** Start **

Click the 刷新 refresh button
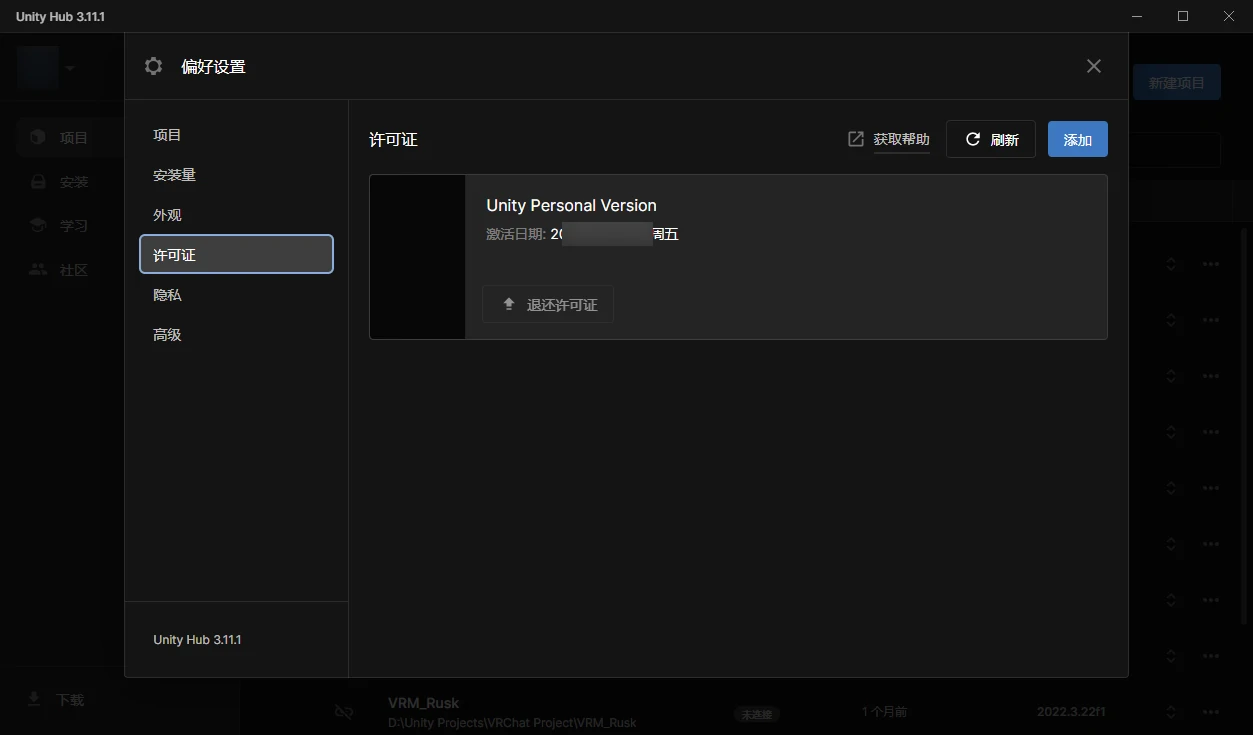 point(990,139)
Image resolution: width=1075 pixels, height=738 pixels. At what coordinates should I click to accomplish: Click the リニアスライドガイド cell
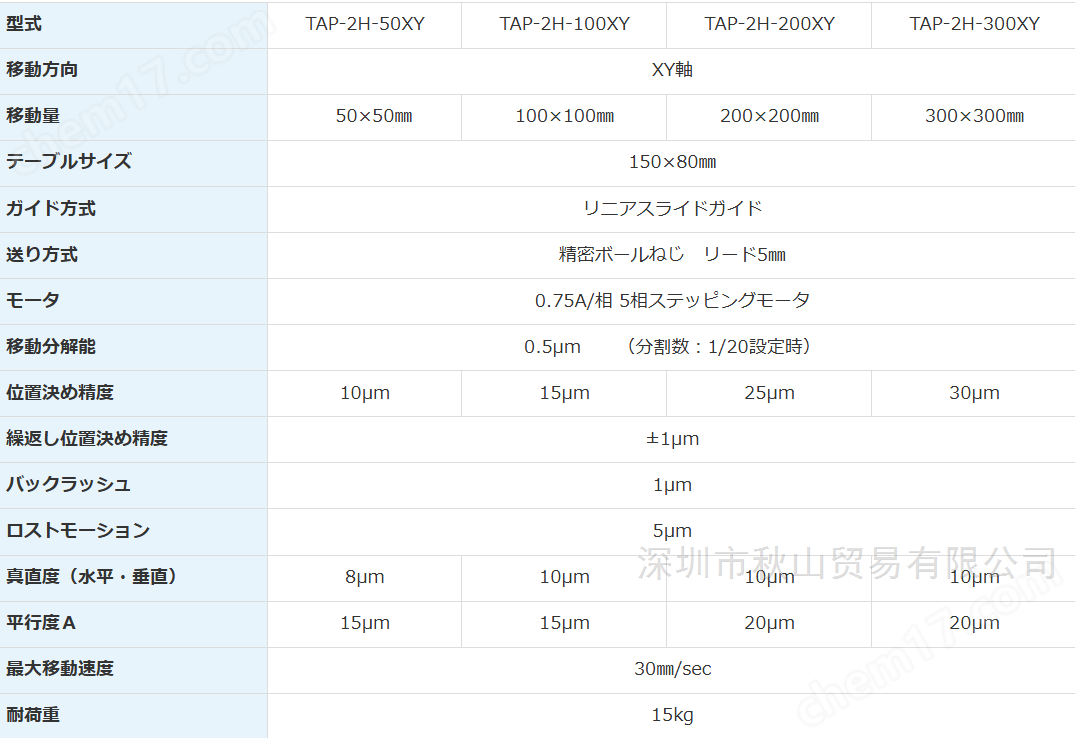point(672,209)
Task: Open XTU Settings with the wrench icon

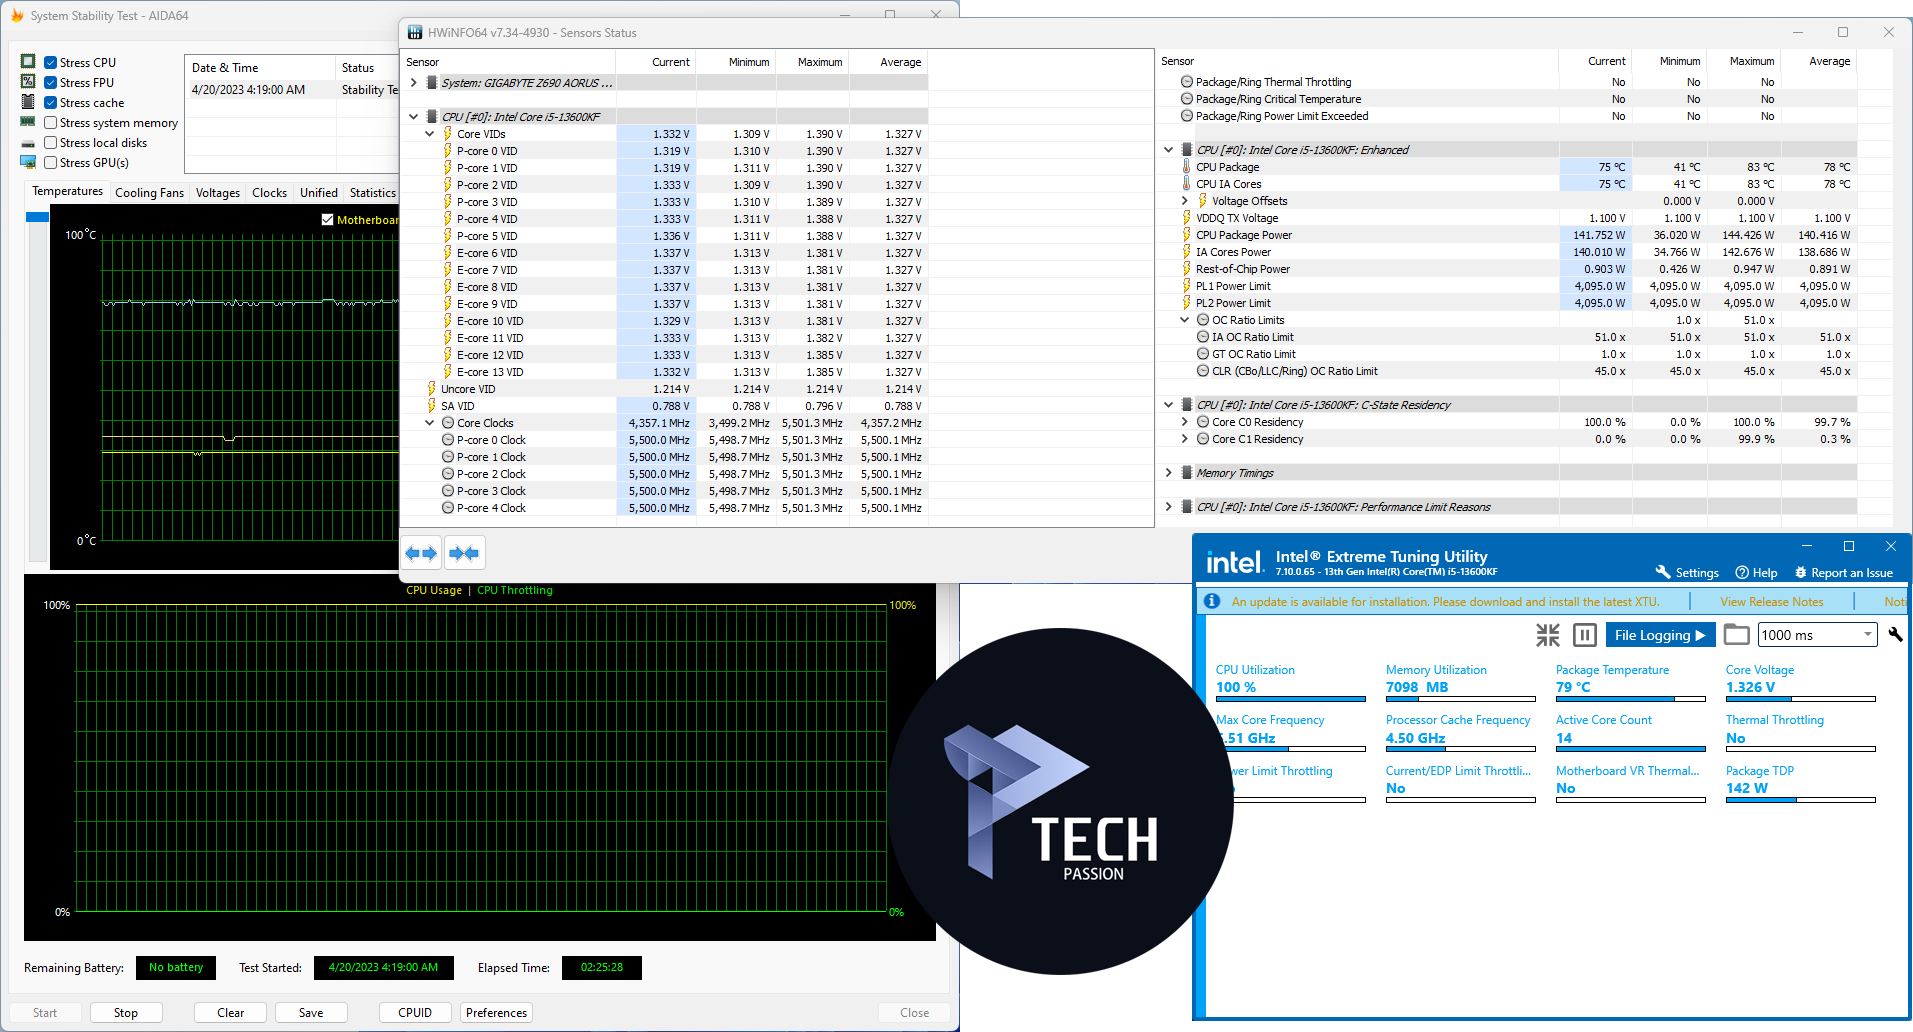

** End **

WRITTEN TASK »
Arrange all of the records above as a Markdown table with two columns, Row and Line, giving each line its own numbered row and skipping blank lines. Leave the pictures out of the table.

EXERCISE RESPONSE »
| Row | Line |
|---|---|
| 1 | Click the 刷新 refresh button |
| 2 |  point(990,139) |
| 3 | Image resolution: width=1075 pixels, height=738 pixels. At what coordinates should I click to accomplish: Click the リニアスライドガイド cell |
| 4 | point(672,209) |
| 5 | Task: Open XTU Settings with the wrench icon |